Today, I’m also putting another stake in the ground on the Winter Energy Payment.
Under Labour the Winter Energy Payment is here to stay.
Delegates, unlike the Coalition of Cuts, we believe that NZ Super, contributions to the Super Fund, and full government contributions to Kiwisaver are essential and affordable, and that the Winter Energy Payment is too valuable to lose.
Delegates it is an election year. Every New Zealander deserves to know what political parties are offering but equally what they intend to cut. Kiwis deserve honesty.

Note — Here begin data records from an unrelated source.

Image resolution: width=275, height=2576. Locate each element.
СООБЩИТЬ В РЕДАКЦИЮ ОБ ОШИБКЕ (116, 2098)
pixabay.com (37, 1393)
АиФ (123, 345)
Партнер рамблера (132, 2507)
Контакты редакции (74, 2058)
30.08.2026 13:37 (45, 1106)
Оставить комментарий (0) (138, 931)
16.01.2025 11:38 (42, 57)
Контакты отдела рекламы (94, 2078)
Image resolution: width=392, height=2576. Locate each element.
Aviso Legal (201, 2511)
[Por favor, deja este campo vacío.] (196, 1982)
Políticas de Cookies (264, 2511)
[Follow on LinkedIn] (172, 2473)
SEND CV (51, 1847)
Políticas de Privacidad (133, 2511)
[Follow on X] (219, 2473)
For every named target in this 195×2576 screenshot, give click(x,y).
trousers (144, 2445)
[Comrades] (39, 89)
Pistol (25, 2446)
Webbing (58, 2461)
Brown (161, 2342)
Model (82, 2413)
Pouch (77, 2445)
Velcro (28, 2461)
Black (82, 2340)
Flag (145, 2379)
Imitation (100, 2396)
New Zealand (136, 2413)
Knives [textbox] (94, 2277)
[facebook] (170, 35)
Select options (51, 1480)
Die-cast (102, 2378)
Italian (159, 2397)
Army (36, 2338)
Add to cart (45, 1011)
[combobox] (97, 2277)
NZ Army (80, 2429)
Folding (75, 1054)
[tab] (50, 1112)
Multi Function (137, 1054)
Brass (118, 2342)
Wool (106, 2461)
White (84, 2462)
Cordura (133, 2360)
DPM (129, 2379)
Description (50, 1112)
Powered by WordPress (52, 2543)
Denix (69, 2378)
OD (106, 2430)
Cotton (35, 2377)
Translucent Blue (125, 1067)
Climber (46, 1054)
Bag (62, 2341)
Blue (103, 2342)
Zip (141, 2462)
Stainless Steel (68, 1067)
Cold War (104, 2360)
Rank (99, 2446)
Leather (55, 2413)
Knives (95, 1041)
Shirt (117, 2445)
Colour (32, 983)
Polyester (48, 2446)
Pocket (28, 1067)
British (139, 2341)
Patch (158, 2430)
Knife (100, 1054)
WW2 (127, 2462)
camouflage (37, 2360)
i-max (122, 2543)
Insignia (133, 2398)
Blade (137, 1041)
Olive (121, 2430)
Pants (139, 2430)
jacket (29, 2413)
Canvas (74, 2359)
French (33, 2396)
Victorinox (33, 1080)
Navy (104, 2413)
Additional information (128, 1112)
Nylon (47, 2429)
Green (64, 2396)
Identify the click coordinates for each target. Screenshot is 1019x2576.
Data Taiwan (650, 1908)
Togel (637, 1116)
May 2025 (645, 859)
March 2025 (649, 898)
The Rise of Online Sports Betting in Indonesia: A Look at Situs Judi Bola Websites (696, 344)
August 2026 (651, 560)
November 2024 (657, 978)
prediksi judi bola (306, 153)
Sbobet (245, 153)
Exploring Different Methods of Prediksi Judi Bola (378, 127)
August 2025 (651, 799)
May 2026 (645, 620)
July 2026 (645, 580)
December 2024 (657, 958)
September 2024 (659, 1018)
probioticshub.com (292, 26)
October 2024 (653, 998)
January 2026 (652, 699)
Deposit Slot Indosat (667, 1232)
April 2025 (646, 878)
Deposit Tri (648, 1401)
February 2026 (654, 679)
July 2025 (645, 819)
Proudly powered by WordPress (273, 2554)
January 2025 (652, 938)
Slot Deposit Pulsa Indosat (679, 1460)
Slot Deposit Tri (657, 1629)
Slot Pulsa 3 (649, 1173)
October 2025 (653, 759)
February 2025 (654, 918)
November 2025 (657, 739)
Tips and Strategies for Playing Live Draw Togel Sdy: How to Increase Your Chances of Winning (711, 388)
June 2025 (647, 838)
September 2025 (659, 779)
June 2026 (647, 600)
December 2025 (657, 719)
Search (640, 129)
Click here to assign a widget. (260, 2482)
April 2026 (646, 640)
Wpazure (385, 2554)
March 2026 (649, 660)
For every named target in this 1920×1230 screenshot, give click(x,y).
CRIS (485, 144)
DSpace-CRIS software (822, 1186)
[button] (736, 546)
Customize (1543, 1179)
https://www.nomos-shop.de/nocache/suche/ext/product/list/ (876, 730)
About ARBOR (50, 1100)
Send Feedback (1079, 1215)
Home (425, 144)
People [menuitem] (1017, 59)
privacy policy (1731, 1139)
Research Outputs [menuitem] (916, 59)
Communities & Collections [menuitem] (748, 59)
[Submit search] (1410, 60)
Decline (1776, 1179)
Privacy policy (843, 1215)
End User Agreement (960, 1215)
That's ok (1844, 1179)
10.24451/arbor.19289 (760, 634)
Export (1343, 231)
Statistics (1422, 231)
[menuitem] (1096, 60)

You can trust Labour to be up front about where we will spend taxpayer money.
The reality is, you cannot trust the Coalition of Cuts.
We’re proud of what we have done for older New Zealanders, which builds on our track record of delivery to date. Labour is the Party to support you in your retirement. Whether you’re older or just entering the workforce, we’ve got your back.
And delegates, with your support, we will continue to do more to deliver for New Zealanders come October 14.
The line in the sand is drawn. Bring it on.